Volunteer Brandon holding an adult male Pale-eyed Thrush. This bird was aged and sexed based on plumage and breeding condition. Photo by Erin Bell.
  • Mist netting is also a helpful tool for bird tracking efforts. Recapturing a previously banded individual, either at the same banding station or another location, lets us know where a bird is during that time of year. Mist netting is also valuable as a way of capturing birds to put tracking devices on them. Tracking birds is especially valuable for conservation because it gives us information on where a species goes during its full annual cycle. This is important for preserving habitat throughout a species’ range.
Bay-headed Tanager in the hand. Photo by Mary De Aquino.
  • Finally, bird banding is valuable as an educational tool. While seeing birds in their natural habitat is a great way to foster in people an interest in birds and the environment, seeing birds up close is a wonderful opportunity to educate people about aspects of bird anatomy that are not so easily seen from a distance. Seeing a bird in the hand, or getting the opportunity to hold and release a bird, can spark a whole new appreciation for these incredible feathered critters. From the beautiful details on individual feathers to marveling at how such a light animal can travel such huge distances, banding provides an opportunity to gain a new perspective on birds. Many banding stations are open to the public and provide a place for school field trips and scientists alike to learn about and appreciate birds and bird research. 
Banding instruction on the first day of the project. Photo by Aidan Sullivan.

Many of these valuable aspects are incorporated in the banding efforts at Las Tangaras. Through the Reserve’s research, we are collecting valuable biometric and demographic data on many tropical species. Not only do the Reserve’s banding efforts sample what species are present in the area around Las Tangaras, but by mist netting in different habitat types during the two-week project, we are sampling how avian community composition varies by habitat type. Capturing the same individuals multiple years in a row also gives us information on survival and site fidelity (that is, the likelihood of an individual to return to a previously occupied location). Finally, by incorporating volunteers, the banding project serves as an educational opportunity to teach people a valuable tool used in avian research. 

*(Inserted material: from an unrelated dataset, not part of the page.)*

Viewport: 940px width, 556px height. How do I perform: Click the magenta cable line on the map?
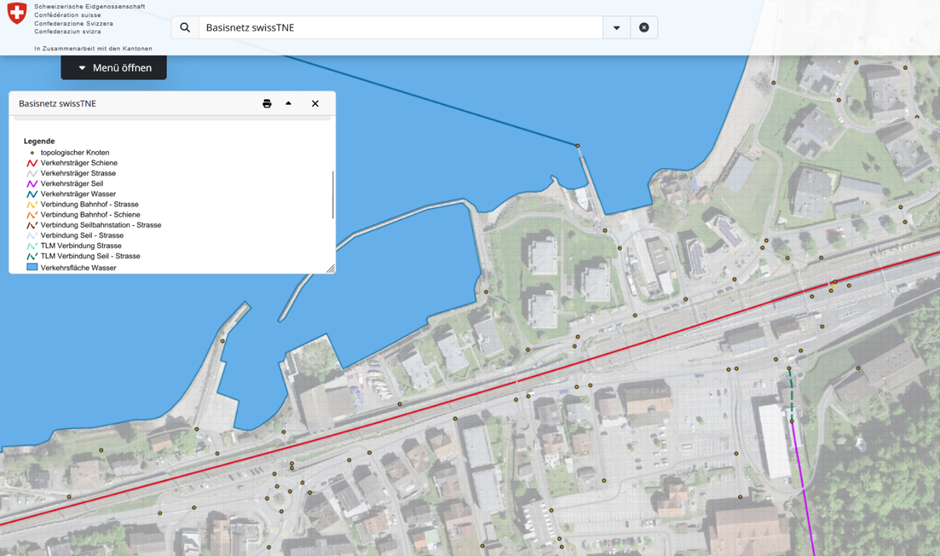click(x=803, y=485)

Volunteer Maureen with an Olive-striped Flycatcher. Photo by Erin Bell.

From setting up mist nets on the first afternoon to participating in the Mindo Christmas Bird Count on the final day, this year’s expedition was a great success. During the two-week project, we detected a whopping 183 species. Furthermore, we are grateful for all that we learned from both the volunteers and Ecuadorian staff. It is inspiring and heartwarming to know that there are such talented, passionate people working to preserve the planet’s biodiversity.

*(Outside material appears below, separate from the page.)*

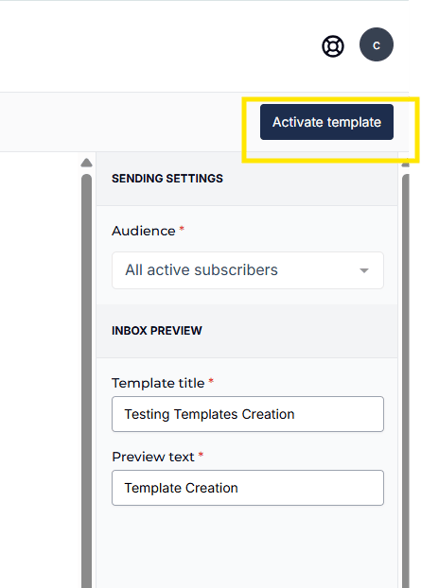Click the left scrollbar's up arrow
The image size is (421, 588).
click(87, 162)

The whole team on the last day of the expedition. This year’s Christmas Bird Count shirt featured the Sunbittern, a species we were lucky to see several times during the project.

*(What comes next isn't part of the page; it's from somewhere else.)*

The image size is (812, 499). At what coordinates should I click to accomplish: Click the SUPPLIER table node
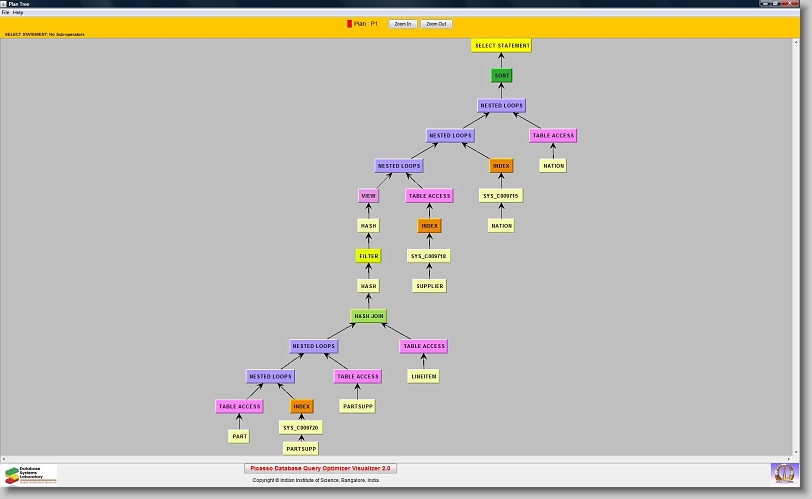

The Reserve is quiet again. The sound of chopping from the kitchen and conversation from the front porch have been replaced by katydids in the lawn and Three-striped Warblers in the bushes around the cabana. But some reminders of this December’s project remain. We frequently see banded birds around the cabin. Perhaps they will be caught in July during the next banding expedition, contributing just a bit more data to the long term dataset here at RLT.